Doblé en la primera esquina y aceleré. Dejamos atrás las calles oscuras y arboladas, y a las dos cuadras nos topamos con la Avenida iluminada con la luz blanca de las lámparas a gas de mercurio. Como todos los sábados, los autos corrían en varias direcciones y mucha gente bien vestida andaba en grupos por las veredas; hombres de traje o en mangas de camisa, y mujeres con vestidos floreados. Entré en la Avenida con el Falcon y nos dirigimos hacia el norte.
-          Separate un poco hasta que pasemos unas cuadras –le dije.
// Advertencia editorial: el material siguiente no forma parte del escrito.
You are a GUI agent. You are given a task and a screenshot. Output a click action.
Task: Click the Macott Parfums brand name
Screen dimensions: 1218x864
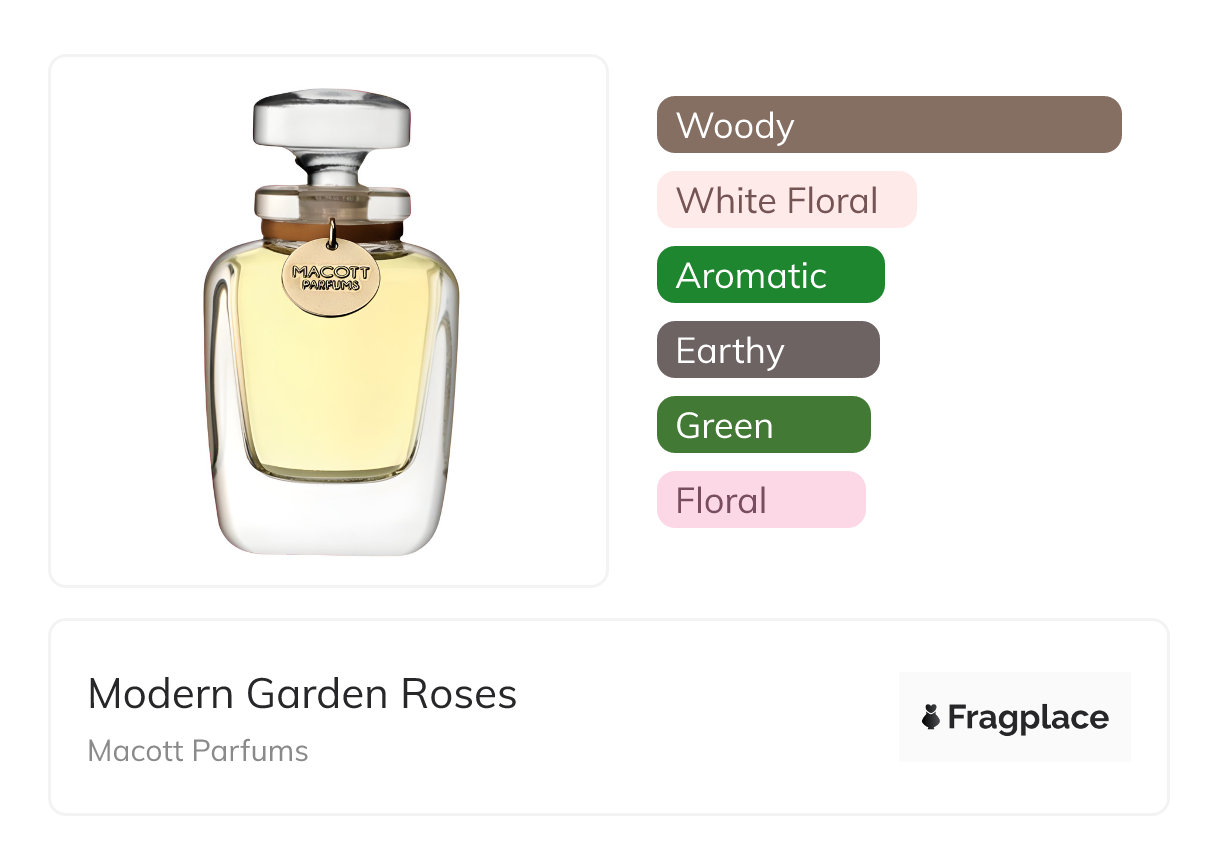[198, 751]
Al final de la avenida doblé por una calle oscura y aminoré la marcha. Él volvió a encimarse y yo, un poco nerviosa, me reí. Me besó el cuello y le pedí un cigarrillo para tranquilizarme.
-          Fumo negros.
-          No importa.
Me puso el cigarrillo en los labios y me lo encendió con la carucita. Mantuvo fijamente sus ojos en mí, yo seguía con la vista intacta en el oscuro camino iluminado por la luz de los faros. Una vez más apoyó su mano sobre mi pierna, y volví a sentir esa extraña sensación de frío correr por mi cuerpo. No voy a negar que estaba algo asustada. A mitad de la cuadra clavé los frenos y estacioné el auto al lado del cordón, apagué las luces, me eché contra el respaldar del asiento, le di un par de pitadas más al cigarrillo y lo tiré a la vereda.
-          Llegamos –le dije.
Se me acercó y comenzó a recorrer mi cuerpo con el suyo. Si con sólo tocarme la pierna había sentido ese frío estremecedor, no sabría cómo explicar lo aterrorizada que estuve en aquel momento. Pasaron cinco minutos, mi cuerpo estaba endurecido.
-          Vení, vamos a bajar. No hagas ruido –le dije al oído.
Bajamos, cerré la puerta silenciosamente. El ingreso al bulín estaba sin llave y el umbral estaba negro, no se veía nada. Al fondo nomás se alcanzaba a distinguir una lucecita, reflejo de la luz encendida de uno de los cuartos. Lo observé y por un momento pareció tener desconfianza, lo tomé de la mano, que seguía fría y pálida, me apoyé en la pared y lo apreté contra mí. Me sorprendí de mí misma, dejé mis temores atrás, lo agarré de la manga de la camisa y caminando rápido, casi corriendo, lo empujé hasta el dormitorio, que era la pieza con la luz encendida. No había más que la cama de dos plazas y una silla.
Nos desnudamos de inmediato y comenzó a besarme. Cuando se inclinó a mí, advertí un gesto extraño en su rostro, como si se le deformara, los ojos se le tornaron de un color rojizo y embruteció. Le pedí por favor que saliera de encima, pero se negó y continuó con lo suyo de manera voraz. Escuché suspiros en mis oídos, llamándome por mi nombre, cada vez se escuchaban más y más fuertes. Yo estaba aterrada, traté de defenderme como pude, pero no lo logré, el tipo terminó e hizo como si nada hubiera pasado, sentí una impotencia terrible. Comencé a llorar, estaba rota, como si de pronto algo se hubiera muerto en mí.
Cuando levanté la vista, estaba mi esposo en la puerta de la habitación fijándome la mirada. No podía parar de llorar, traté de explicarle la situación, pero no me dejó continuar. Me preguntó por la sangre sobre las sábanas.
-          ¿No me vas a preguntar quién es éste tipo? –le dije, confundida.
-          ¿Qué tipo? –me preguntó él.

Nota: el relato resulta de una intervención sobre el cuento Verde y negro, de Juan José Saer.